In baseball, Bill James and others have written that the difference between a .250 hitter and a .300 one, over the course of the season, is virtually indistinguishable to the naked eye. The players are separated over that span by only a couple dozen hits -- for a player playing every day, about one a week.
I believe that things are somewhat better in basketball, both because I want to and because the sample sizes are larger if we talk about field goals attempted for a regular. Still, it can't be denied that the little things add up in the NBA. Basically one field goal per game distinguished last year's Nikoloz Tskitishvili -- who had the worst shooting percentage for an NBA regular in years -- from a fictional twin who would have shot 50% and been an incredible prospect.
Just how confident can we be in the statistics that we see?
I was provided a wake-up call this summer when I did my column comparing players' stats over a two-season span. I found huge, huge differences in two-point percentage. Arguably, the only reason I didn't find the same fluctuations in three-point and free-throw percentages was that I combined them (thus, a change in one might have been offset by an opposite change in the other).
The trend has, alas, continued this season. Last month, I saw a list of the NBA's leaders in two-point percentage from the perimeter (i.e. not power forwards and centers). Seeing several guys, like Devean George and DeShawn Stevenson, who had improved dramatically from the previous season, I went through and looked at how all of them had shot from two-point range in 2002-03. The results? After shooting 47.7% from two-point range, the players had improved to an average of 52.7% this year. That's huge.
I then went through the three-point leaderboard - and found even bigger changes. Those leaders went all the way from 36.0% to 44.0%.
Now those are the most extreme players in the league, and the numbers are for just two months, but doesn't that seem pretty dramatic to you?
Of course, it works the other way. Eddy Curry's reputation has been beaten up in Chicago this year because of his inability to maintain his play from last season. Naturally, the most notable difference is his shooting percentage, which has gone from a league-best 58.5% all the way down to 49.2%. But how much of that is because Curry actually is playing worse, and how much of it is completely random? (There are statistical answers to this question, but I'll save you and I both the trouble of going through the process.
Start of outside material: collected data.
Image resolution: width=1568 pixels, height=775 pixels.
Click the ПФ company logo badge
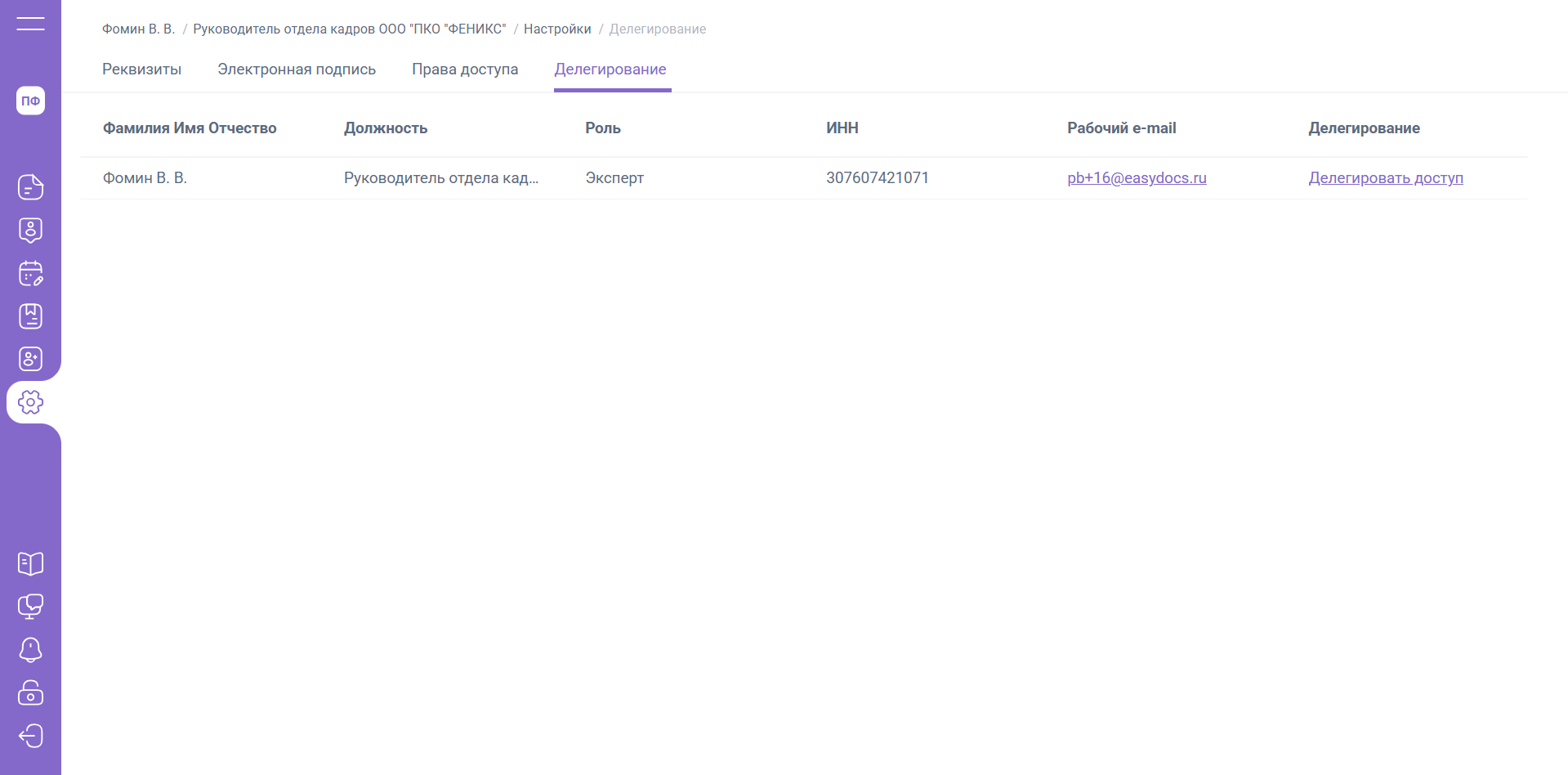(30, 101)
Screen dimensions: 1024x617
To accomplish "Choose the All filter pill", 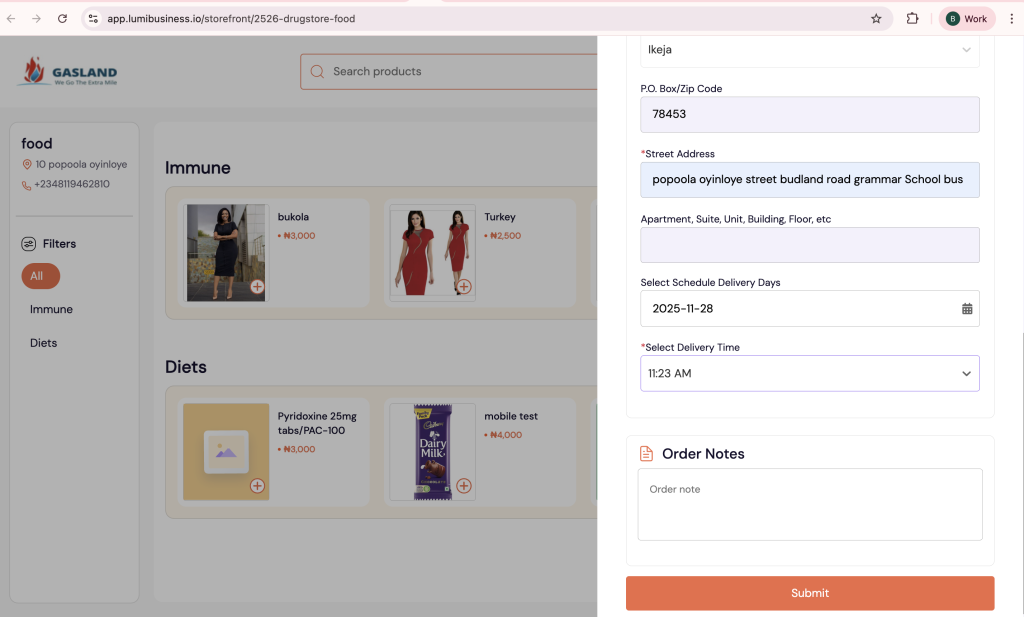I will pyautogui.click(x=40, y=276).
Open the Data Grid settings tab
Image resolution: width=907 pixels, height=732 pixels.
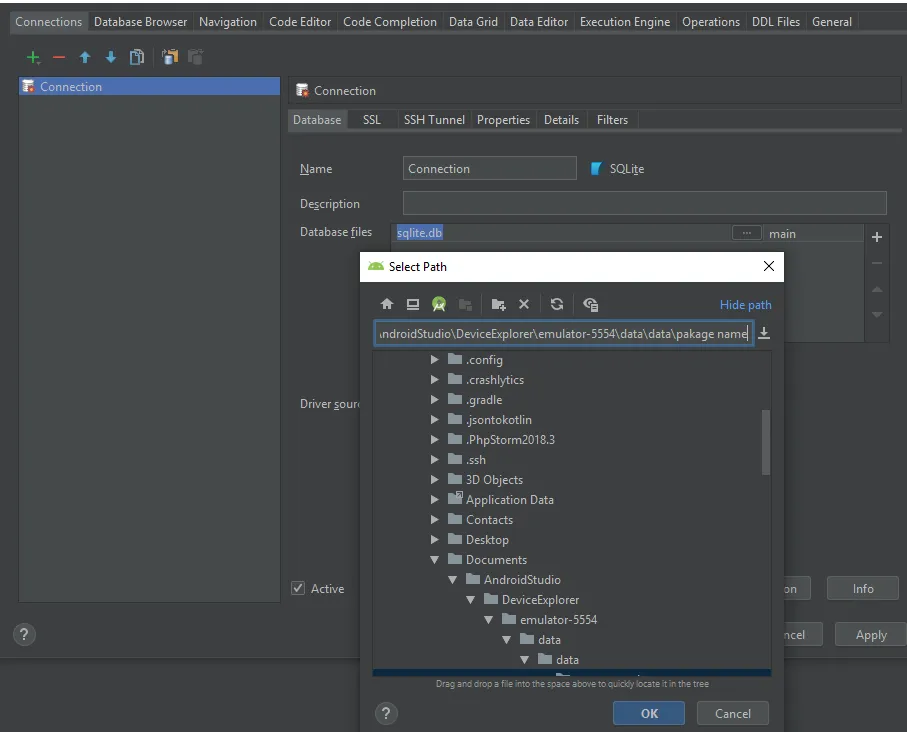click(x=472, y=22)
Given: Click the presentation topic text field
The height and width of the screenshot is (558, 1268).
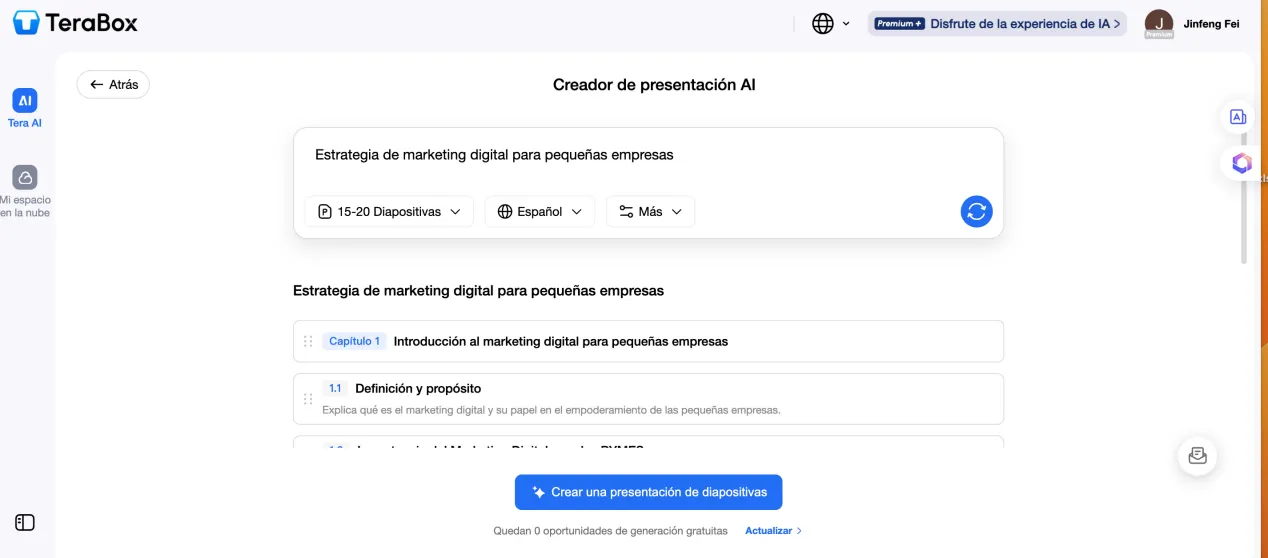Looking at the screenshot, I should (x=648, y=155).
Look at this as a theoretical question.)
If the numbers can be deceived so badly, how easy is it for humans to be deceived by their own eyes? It's probably quite easy indeed, for a number of reasons beyond sample size. There are also perceptual errors, like the recency effect, which states that we tend to over-emphasize things that occurred most recently. Or, as I would prefer to put it, how a player can go from a star to a bum in one night.
We're probably also all guilty of selective memory. It's a lot easier to remember the great plays by your favorite players and the mistakes of the guys you don't like.
So what is the answer to all this? Should we just give up, not even bother trying to make predictions based on either observations or stats?
I have to confess the thought has crossed my mind in recent days. Saturday produced a lot of cognitive dissonance for me. In the early afternoon, I was watching the University of Washington men's basketball team take on Oregon State. Shortly into the game, freshman Angelo Tsagarakis checked in and the Fox Sports announcers praised his shooting ability. Since the guy is a backup on a second-division team in a relatively weak power conference, I was naturally a bit dubious. Still, even I was stunned to load up ESPN.com's Tsagarakis player page and find he was shooting a paltry 30.3% from three-point range this season, 2-for-21 during four Pac-10 games.
What did Tsagarakis end up doing? Oh, just hitting five of 10 three-pointers, half of them from an entirely different area code, and scoring 18 points.
Later that day, more of the same. Early in the Sonics' game at Washington, Sonics play-by-play announcer Kevin Calabro commented that Wizards forward Jarvis Hayes seemed to have "a nose for the ball", based on his fine early rebounding. I scoffed, knowing that Hayes is considered a one-dimensional player and had yet to hit double-digits boards this season. The result? A career-high 13 rebounds, followed by 14 Monday against Chicago.
(I'm not picking on these announcers, by the way. They are merely prominent examples to me of a trend towards broadcasters being overly positive about players. Can we please call a spade a spade and not gloss over players' weaknesses? It's enough to make one long for Simon Cowell to become a color commentator; for now, we have to settle for Fox's brutally honest Cris Collinsworth.)
Here's why I don't give up, why I soldier on: Statistics -- or, more accurately, those who use them -- have never claimed to be perfect or infallible. Nobody believes that the Atlanta Hawks could contend for the NBA Finals next season if they adopted a statistical approach. The difference is incremental, not huge. There are only a handful of Carlos Boozers to be discovered, and only one team can get each.
Where making decisions better makes a difference is over the long run. If every decision you make is slightly better, that's going to start adding up. After all, the sample size argument made earlier in this column demonstrates how nearly imperceptible differences separate good players from average ones, and great ones from good ones.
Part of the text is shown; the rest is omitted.